Set down, exactly and only, everything from the line containing "This screenshot has width=1272, height=728." down to the line containing "Open page 5 of top-right hit rate chart" in the data below; the pictures are not part of the copy.

_Supplied material_.
=====

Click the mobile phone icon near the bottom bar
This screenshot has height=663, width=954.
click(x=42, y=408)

=====

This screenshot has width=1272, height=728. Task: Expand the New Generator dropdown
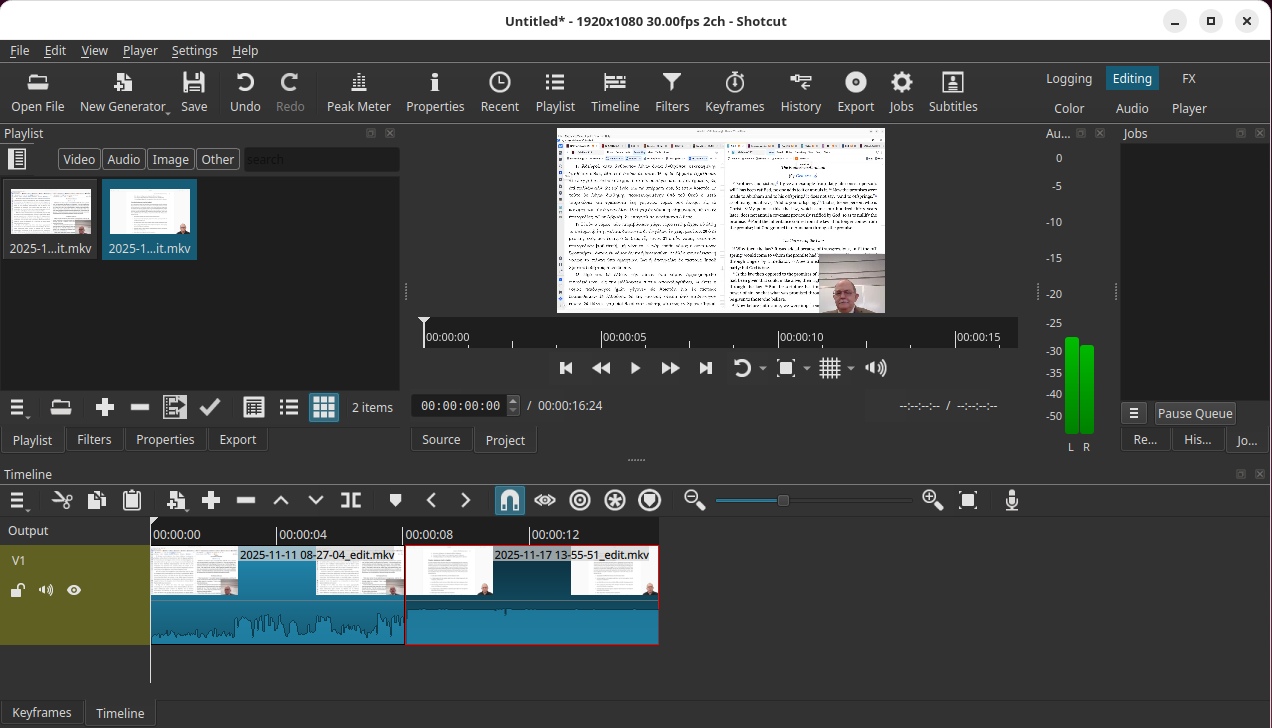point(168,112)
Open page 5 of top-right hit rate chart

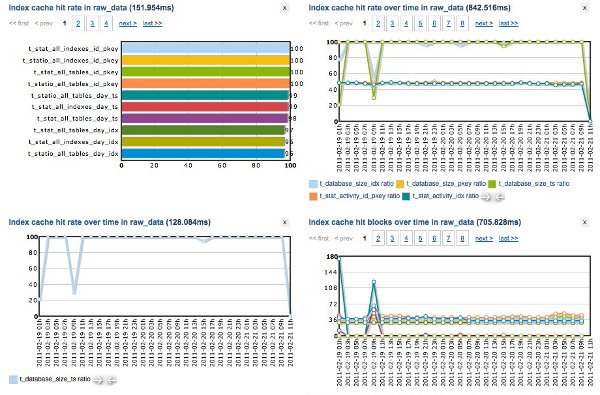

=====

_Output_.
This screenshot has width=1272, height=728. Task: Expand the New Generator dropdown
point(168,112)
Open page 5 of top-right hit rate chart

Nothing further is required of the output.